Menurut hasil kajian KAMPAK, Gde Sumarjaya Linggih masih menjabat sebagai Komisaris PT Energi Kita Indonesia (EKI) pada saat proyek APD berjalan, dan saat ini masih duduk sebagai Anggota Komisi VI DPR RI Dapil Bali dari Partai Golkar. Imam menyebut bahwa begitu mendapat posisi di PT EKI ini melalui Penunjukan Langsung (PL) dari Kemenkes, Gde Sumarjaya Linggih mengganti posisinya sebagai Komisaris dengan anaknya yang kini menjabat sebagai Anggota DPRD Bali.
"Begitu ia mendapat posisi di PT EKI ini melalui Penunjukan Langsung dari Kemenkes, ia mengganti nama Komisaris dari dirinya ke anaknya yang kini menjabat sebagai Anggota DPRD Bali. Ini jelas akal-akalan saja," ungkap Imam.
Dalam wawancara Podcast #jegbalipodcast, Gde Sumarjaya Linggih mengaku hanya sebentar menjabat sebagai Komisaris karena berupaya mencarikan investor untuk PT EKI. Namun, faktanya PT EKI ditunjuk langsung untuk menyediakan 5 juta APD pada 28 Maret 2020. Berdasarkan pengumuman hasil Rapat Umum Pemegang Saham (RUPS) PT EKI di Media Indonesia pada 2 Juli 2020, Agung Bagus Pratiksa Linggih, anak dari Gde Sumarjaya Linggih, menjadi Komisaris PT EKI.
"PT EKI mendapatkan proyek APD Covid-19 senilai Rp 3,03 triliun melalui Penunjukan Langsung dari Kemenkes," jelas Imam.
Imam menegaskan bahwa Gde Sumarjaya Linggih diduga memanfaatkan posisinya di DPR RI untuk melobi proyek tersebut.
"Bersama KAMPAK dan aktivis Bali, kami datang ke Jakarta, gedung KPK RI untuk menyuarakan dugaan korupsi alat APD yang melibatkan Gde Sumarjaya Linggih dari Fraksi Partai Golkar," terangnya.
Temuan BPK juga menunjukkan bahwa PT EKI belum memiliki izin saat mengikuti tender. Namun, setelah mendapat Penunjukan Langsung, posisi Komisaris digantikan oleh Agung Bagus Pratiksa Linggih. Imam berharap, jika Gde Sumarjaya Linggih tidak bersalah, segera diumumkan. Namun, jika terbukti bersalah, proses hukum harus berjalan.
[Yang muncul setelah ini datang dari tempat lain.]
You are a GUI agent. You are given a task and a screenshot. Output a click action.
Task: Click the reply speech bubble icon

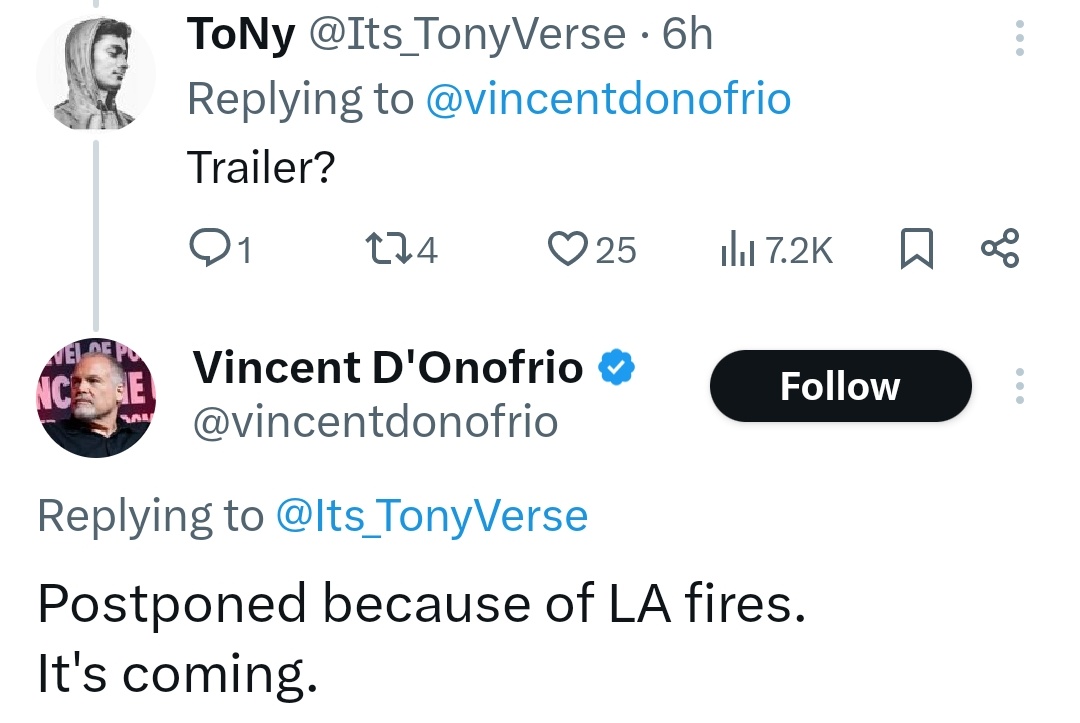(x=209, y=249)
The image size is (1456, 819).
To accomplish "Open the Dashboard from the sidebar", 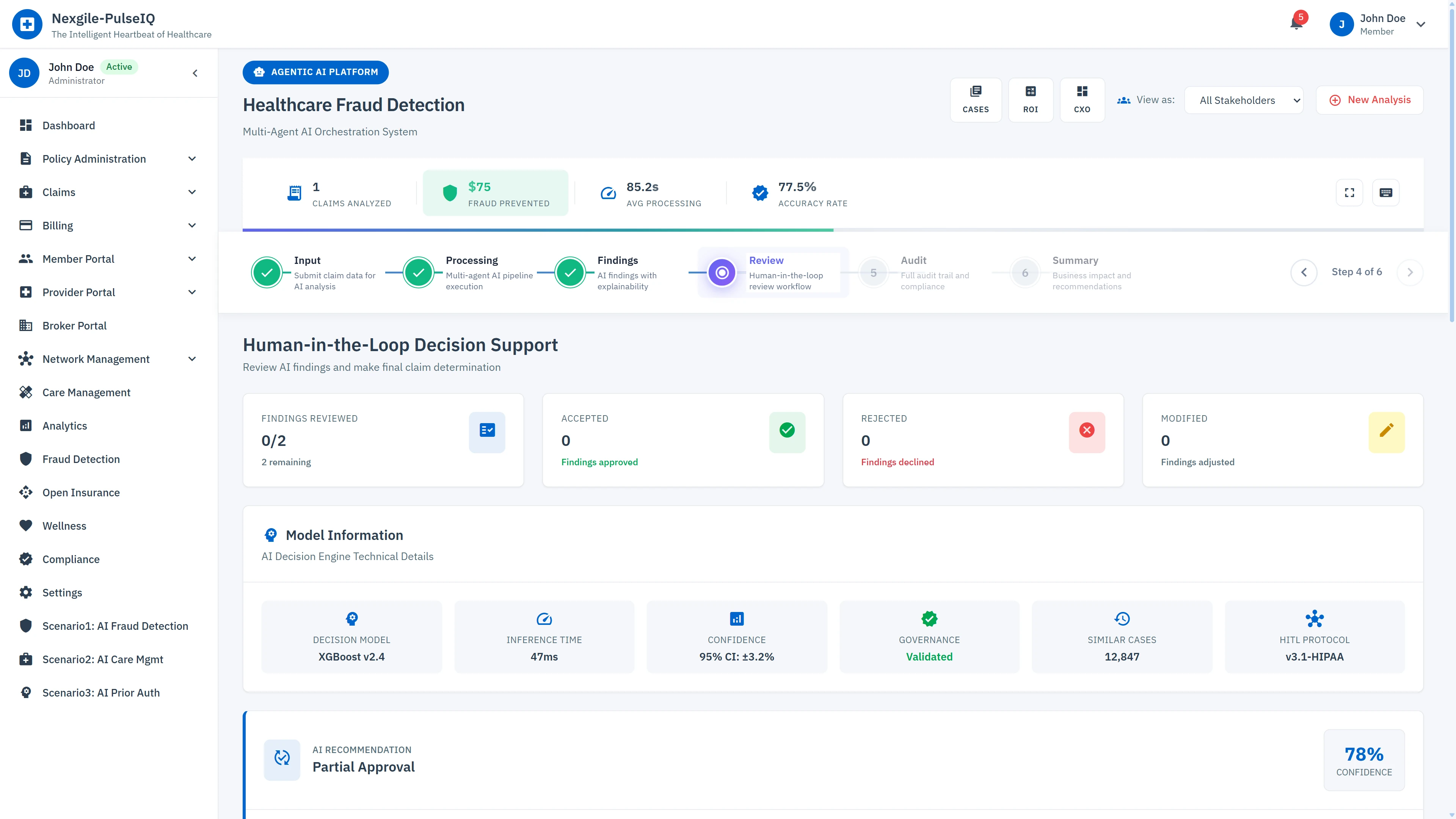I will 68,125.
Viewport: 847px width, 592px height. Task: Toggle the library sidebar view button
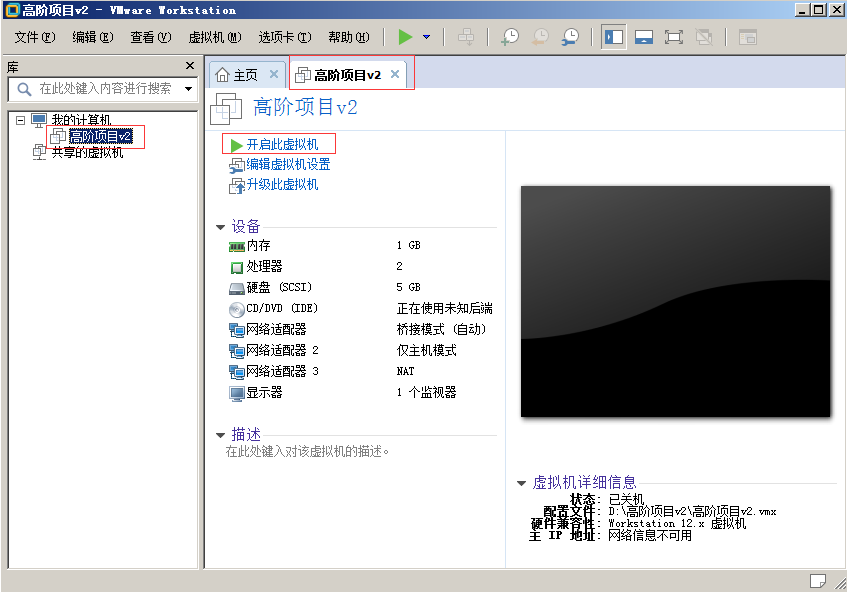click(613, 37)
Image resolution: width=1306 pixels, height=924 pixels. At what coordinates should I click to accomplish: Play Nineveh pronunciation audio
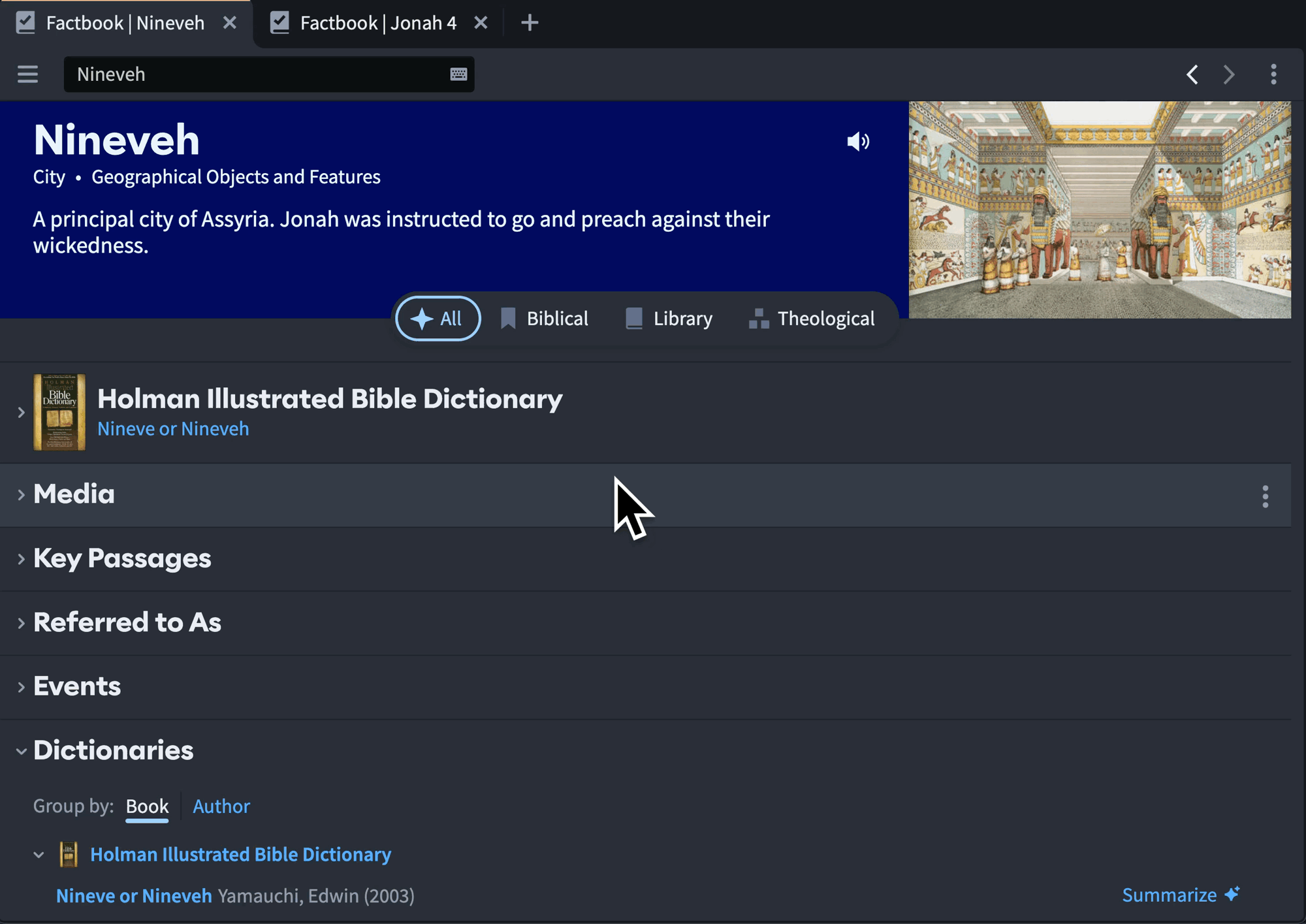[858, 142]
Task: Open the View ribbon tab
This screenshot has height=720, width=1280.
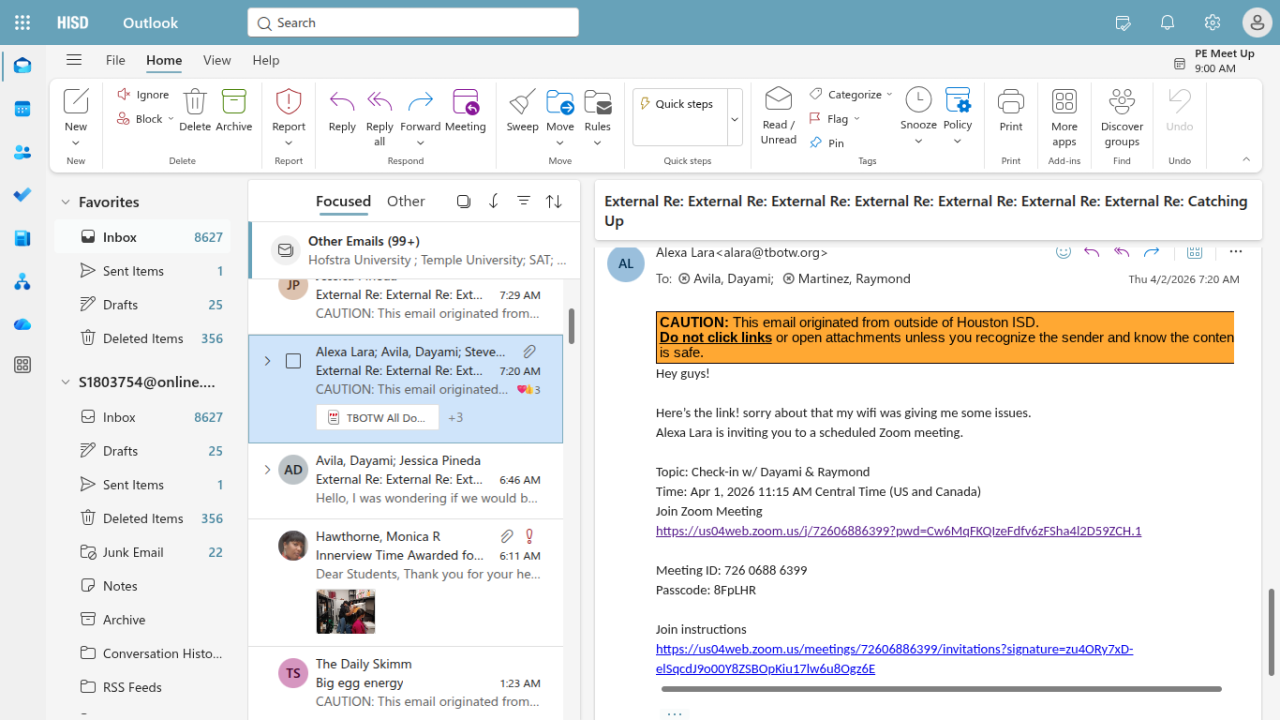Action: [x=217, y=60]
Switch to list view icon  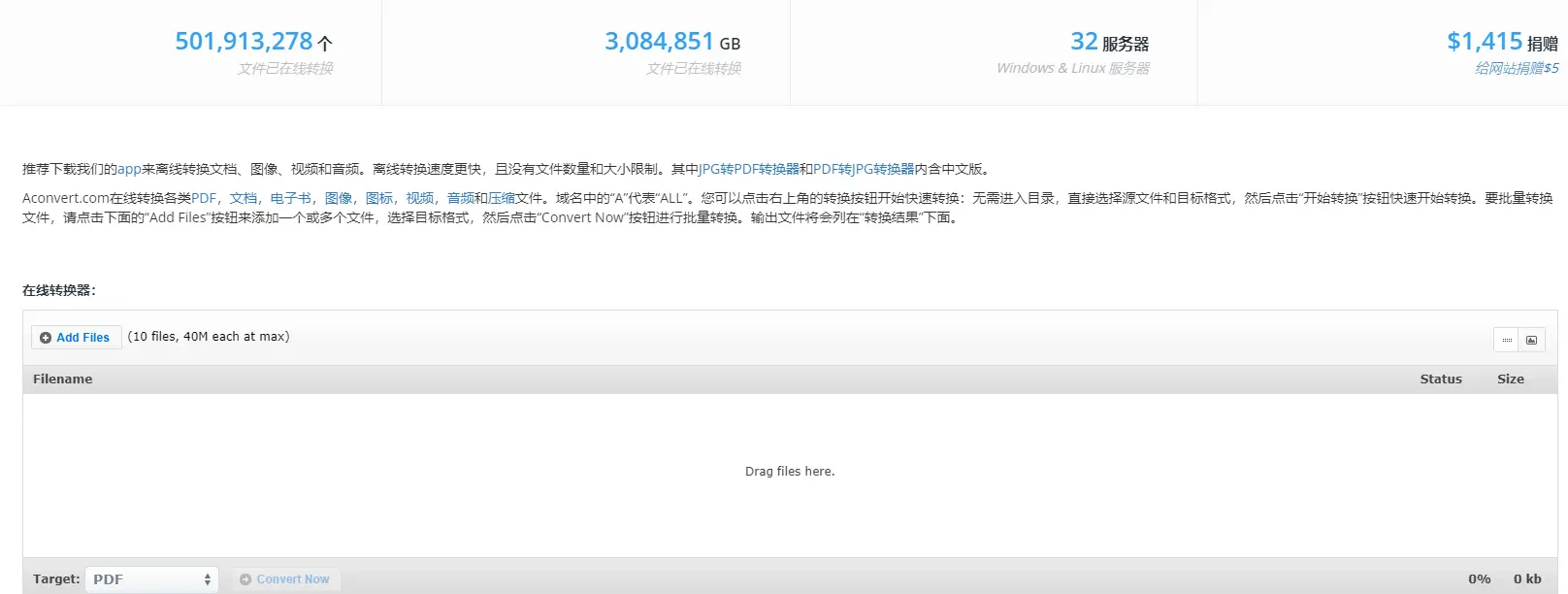(1506, 340)
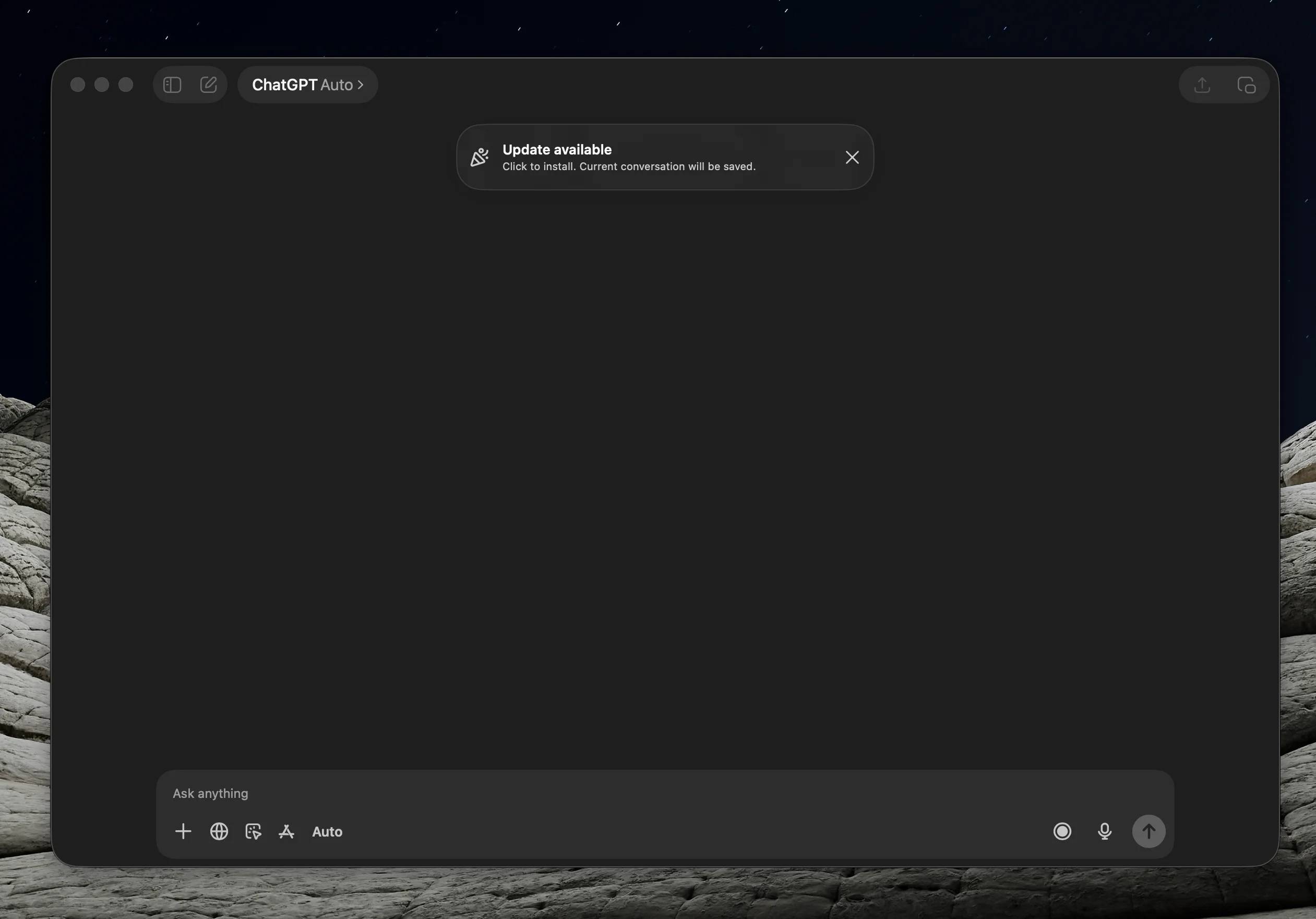This screenshot has height=919, width=1316.
Task: Start a new chat with compose icon
Action: tap(209, 85)
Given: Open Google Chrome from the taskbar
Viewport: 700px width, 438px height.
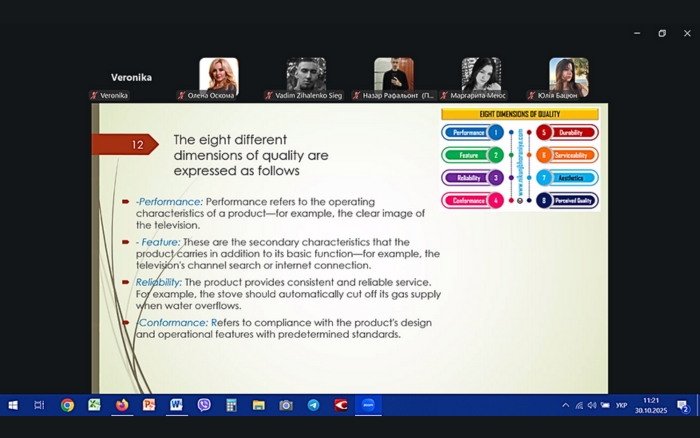Looking at the screenshot, I should (67, 405).
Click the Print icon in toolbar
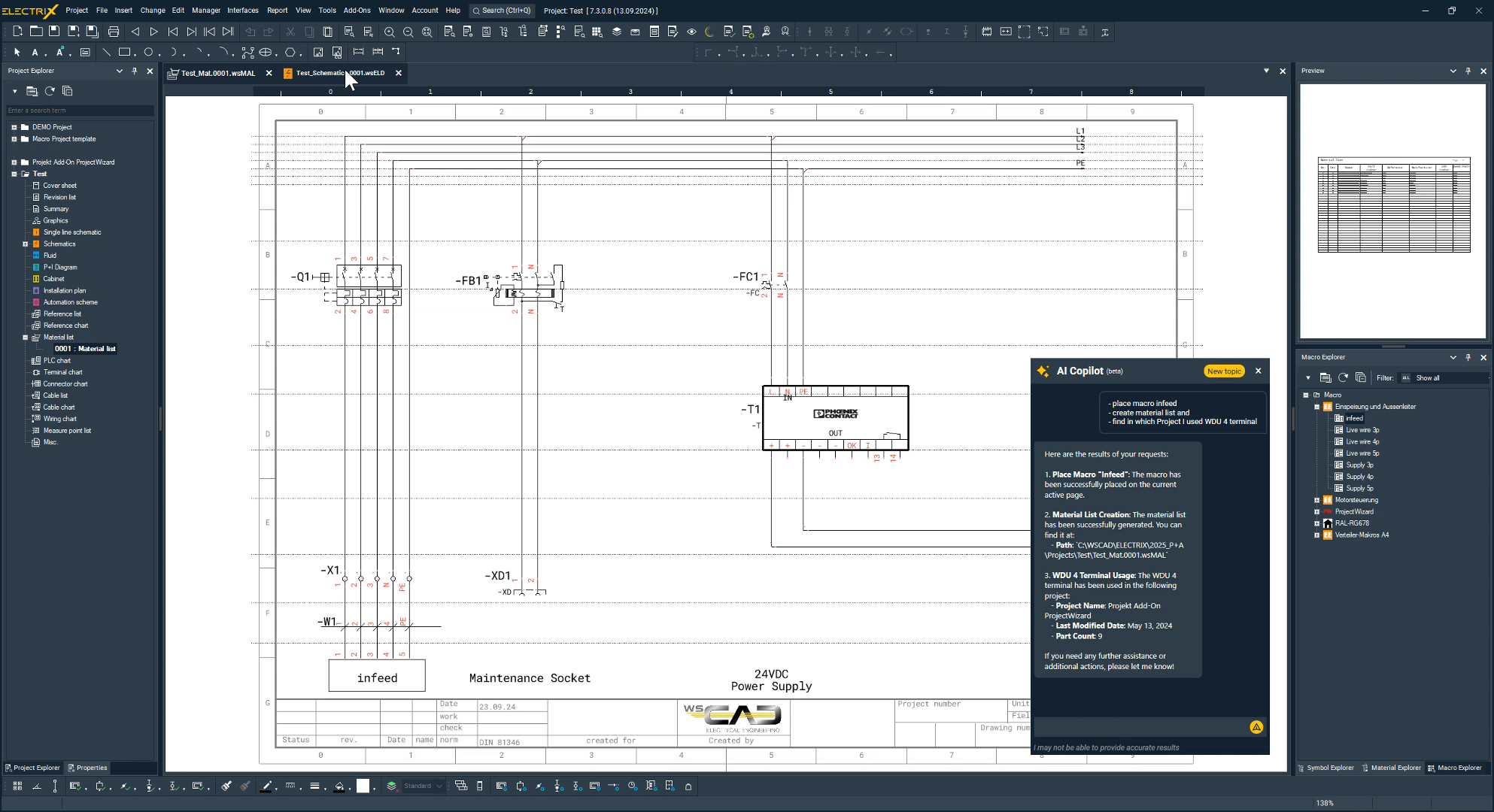Viewport: 1494px width, 812px height. pyautogui.click(x=114, y=32)
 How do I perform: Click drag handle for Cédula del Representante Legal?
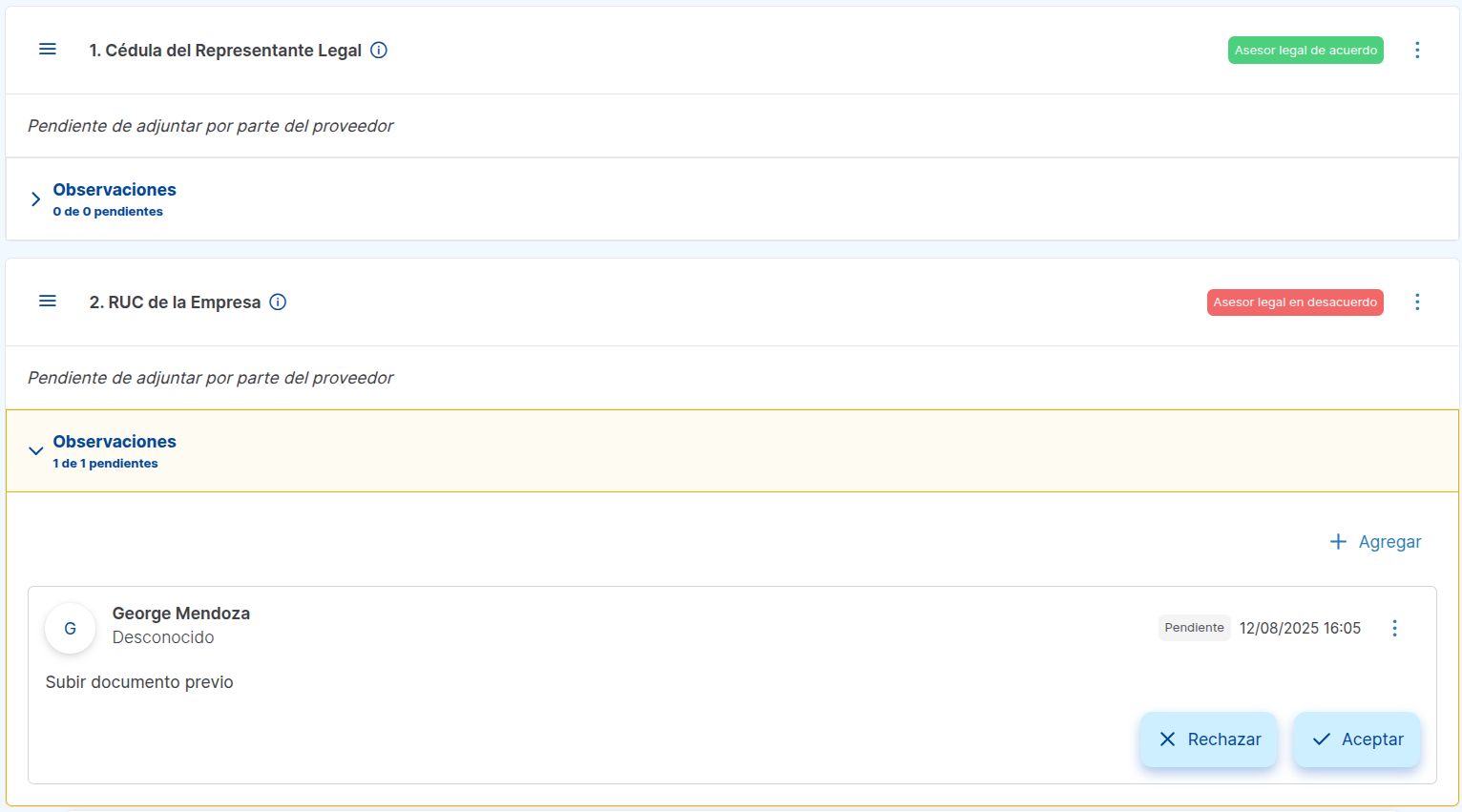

KPK RI juga diminta untuk cepat mengungkap dan menyelesaikan kasus korupsi APD di Kemenkes. Meskipun anggota DPR RI dari Partai Golkar tersebut sudah dua kali dipanggil KPK RI dan ada temuan BPK, hingga kini belum ada tindak lanjut terkait kasus tersebut.
"Penegakan hukum harus transparan dan sesuai peraturan perundang-undangan di Indonesia. KPK harus berani mengumumkan hasil pemeriksaan," tandas Imam.
Ditegaskan lagi, seorang anggota DPR RI tidak boleh mengikuti tender. Pemerintah, dalam hal ini KPK, berhak menentukan sikap agar rakyat puas dengan kinerja KPK yang sudah terlihat dengan adanya temuan BPK, sehingga KPK dinilai sudah bisa menaikkan status saksi menjadi tersangka.
"Ada temuan BPK harus diproses. Kami ingin mengawal ini agar hukum benar-benar ditegakkan. Jangan sampai hukum tumpul ke atas, tajam ke bawah. Karena kecintaan pada KPK RI, kami sengaja datang dari Bali di akhir Mei 2024 hanya untuk menyuarakan agar hukum ditegakkan. KPK harus berani mengumumkan hasil pemeriksaan," pungkasnya.